会長候補はSweets☆王子!?
「お嬢様っ!!」アドルフォさんが、パリッと着こなしたスーツ姿であたしの前に現れた。その真横には、大内君。
 そして、池永君も。


「おいっ! 林っ、真希ちゃんに手を出すなーっ!!」

 池永君が絶叫する。

「ハッ! 勝手に『手を出した』のは、お前の方だろ? 池永」


「面白くないジョークだな……」

 大内君がそう呟いたのと同時に、斧を振り上げた林君が、アドルフォさん達三人の所へと突進して来る。


(危ないっ!!)

 あたしが目を閉じた瞬間、倉庫内に2台の真っ黒な流線型のシルエットが描かれたオートバイが走り込んで来た。

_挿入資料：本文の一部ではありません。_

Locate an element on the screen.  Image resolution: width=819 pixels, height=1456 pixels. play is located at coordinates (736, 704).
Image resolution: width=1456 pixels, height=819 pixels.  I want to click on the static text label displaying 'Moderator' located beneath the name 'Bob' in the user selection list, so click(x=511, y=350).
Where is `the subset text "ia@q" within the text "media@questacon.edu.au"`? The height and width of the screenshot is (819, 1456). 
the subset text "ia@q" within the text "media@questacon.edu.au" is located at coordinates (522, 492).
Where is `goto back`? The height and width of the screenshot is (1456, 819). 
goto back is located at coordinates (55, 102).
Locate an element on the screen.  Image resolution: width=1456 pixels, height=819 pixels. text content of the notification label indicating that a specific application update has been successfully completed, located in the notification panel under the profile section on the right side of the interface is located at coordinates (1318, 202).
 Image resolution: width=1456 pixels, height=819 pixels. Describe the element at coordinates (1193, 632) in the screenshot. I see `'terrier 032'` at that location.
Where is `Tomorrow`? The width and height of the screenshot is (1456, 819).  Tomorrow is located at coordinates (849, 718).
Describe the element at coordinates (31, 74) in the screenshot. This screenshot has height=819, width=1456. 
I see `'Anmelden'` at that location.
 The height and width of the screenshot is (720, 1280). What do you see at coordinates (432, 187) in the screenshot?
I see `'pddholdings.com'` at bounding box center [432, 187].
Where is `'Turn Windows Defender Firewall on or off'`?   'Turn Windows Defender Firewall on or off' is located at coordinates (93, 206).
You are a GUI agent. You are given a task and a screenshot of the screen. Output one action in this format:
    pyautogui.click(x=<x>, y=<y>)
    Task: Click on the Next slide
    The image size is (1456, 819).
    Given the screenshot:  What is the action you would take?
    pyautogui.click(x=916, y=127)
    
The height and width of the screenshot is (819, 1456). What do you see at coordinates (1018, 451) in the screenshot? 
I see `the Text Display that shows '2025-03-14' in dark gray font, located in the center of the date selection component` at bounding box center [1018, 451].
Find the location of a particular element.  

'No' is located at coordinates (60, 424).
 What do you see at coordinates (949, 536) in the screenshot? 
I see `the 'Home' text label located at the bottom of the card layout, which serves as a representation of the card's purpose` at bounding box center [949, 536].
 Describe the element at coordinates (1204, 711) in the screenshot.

 あたしの髪の横で、スピードメーターに取り付けられた、可愛らしいにゃんこのマスコットが揺れる。


 バランスを崩した林君の斧は、小麦粉をギッシリと詰めた袋を切り裂き、狭いスペースにモクモクと立ち込める粉煙。


「間に合ったみてえだな」と梶山静也君。

「おめえ、よくも俺たちまで騙しやがったな!!」士堂君のハリネズミヘアが、まるで剣山みたいに見えた。